作業
**A)** サンクトペテルブルグをめぐる対談で、エカテリーナ2世が取り入れたのはどの時代の型ですか。
**B)** サンクトペテルブルグをめぐる対談を、最後の発言の後から書き進めてください。

本文
_ _ _ _ _

齋藤:エカテリーナ2世の夫はピョートル3世ですので、その頃にはピョートル1世が手がけたサンクトペテルブルグの街づくりも、半分程できていました。しかし、ヨーロッパに比べると、センスやファッションはまだまだ田舎っぽい感じ。そこでエカテリーナ2世はマリー・アントワネットの時代の型を取り入れ、結果的にどんどん豪華になっていきました。だから、ヴェルサイユ宮殿とエルミタージュ美術館は造りがよく似ているのです。
寺山:女性には魅力的に映りますね。「ロシア」というと、ついネガティブなイメージが浮かびますが……。
齋藤:女性は特にそうだと思いますが、「ロシア」と聞くと「軍事的」「質素」「怖い」「寒い」というネガティブなイメージを先に浮かべがちですものね。でも、サンクトペテルブルグに関しては、フランスよりも豪華と言っても過言ではないと私は思います。

_ _ _ _ _

提供された行
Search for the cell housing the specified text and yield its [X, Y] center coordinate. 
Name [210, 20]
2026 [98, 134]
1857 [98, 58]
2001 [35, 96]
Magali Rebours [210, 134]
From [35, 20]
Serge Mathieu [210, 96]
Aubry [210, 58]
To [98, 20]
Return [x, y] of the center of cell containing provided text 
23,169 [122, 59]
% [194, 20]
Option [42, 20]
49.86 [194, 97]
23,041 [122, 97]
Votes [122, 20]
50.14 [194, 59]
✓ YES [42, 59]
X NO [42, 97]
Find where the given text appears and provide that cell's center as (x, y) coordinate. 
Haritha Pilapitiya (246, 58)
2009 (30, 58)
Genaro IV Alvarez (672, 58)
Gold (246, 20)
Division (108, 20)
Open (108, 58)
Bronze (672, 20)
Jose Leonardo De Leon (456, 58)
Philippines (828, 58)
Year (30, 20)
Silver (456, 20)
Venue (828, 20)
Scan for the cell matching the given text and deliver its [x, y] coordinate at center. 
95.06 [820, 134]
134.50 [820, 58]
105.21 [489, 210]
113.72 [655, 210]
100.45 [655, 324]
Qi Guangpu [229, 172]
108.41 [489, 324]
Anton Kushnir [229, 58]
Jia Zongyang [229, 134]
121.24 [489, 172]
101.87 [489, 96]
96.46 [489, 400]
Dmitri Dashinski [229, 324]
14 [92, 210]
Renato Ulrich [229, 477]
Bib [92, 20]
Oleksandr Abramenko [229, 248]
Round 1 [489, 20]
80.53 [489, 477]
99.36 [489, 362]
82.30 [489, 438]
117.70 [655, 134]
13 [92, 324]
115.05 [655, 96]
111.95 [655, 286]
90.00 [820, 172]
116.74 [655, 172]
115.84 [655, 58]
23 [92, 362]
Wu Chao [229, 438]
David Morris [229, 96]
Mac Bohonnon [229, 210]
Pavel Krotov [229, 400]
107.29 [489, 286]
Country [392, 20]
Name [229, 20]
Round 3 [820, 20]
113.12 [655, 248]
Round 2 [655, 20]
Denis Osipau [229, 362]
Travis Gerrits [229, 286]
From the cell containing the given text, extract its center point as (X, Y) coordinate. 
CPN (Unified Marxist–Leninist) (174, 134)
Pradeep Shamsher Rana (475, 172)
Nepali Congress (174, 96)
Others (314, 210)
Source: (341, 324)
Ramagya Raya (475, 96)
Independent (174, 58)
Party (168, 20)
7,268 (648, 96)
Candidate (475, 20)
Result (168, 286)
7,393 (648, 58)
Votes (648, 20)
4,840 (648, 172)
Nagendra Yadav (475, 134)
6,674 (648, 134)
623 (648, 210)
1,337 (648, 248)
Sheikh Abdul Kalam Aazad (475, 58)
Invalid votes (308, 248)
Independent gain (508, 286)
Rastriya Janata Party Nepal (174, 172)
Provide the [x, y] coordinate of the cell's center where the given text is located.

_ _ _ _ _

結果
**A)** マリー・アントワネットの時代の型です。

**B)**
寺山:ロシアと言えば、毛皮のイメージがありますね。
齋藤:そうですね。あの毛皮の豪華さに、ロシア人女性の美貌が合うんです。ロシアではごく一般の人が毛皮を着ています。自分に合った毛皮を選んで一生かけて大事に着ていく習慣があり、そのためかオーダーメイドの毛皮屋さんも何軒もあって、安いものなら3万円代から作れます。自分に似合う色や型を見極めて、色々な毛皮をオーダーしていくマダムの様子を見ていると、やはり貴族の街だと感じましたね。
寺山:エカテリーナ2世が心を入れた街は、フランスなどの色んなヨーロッパの文化を取り入れて、作られていったのですね。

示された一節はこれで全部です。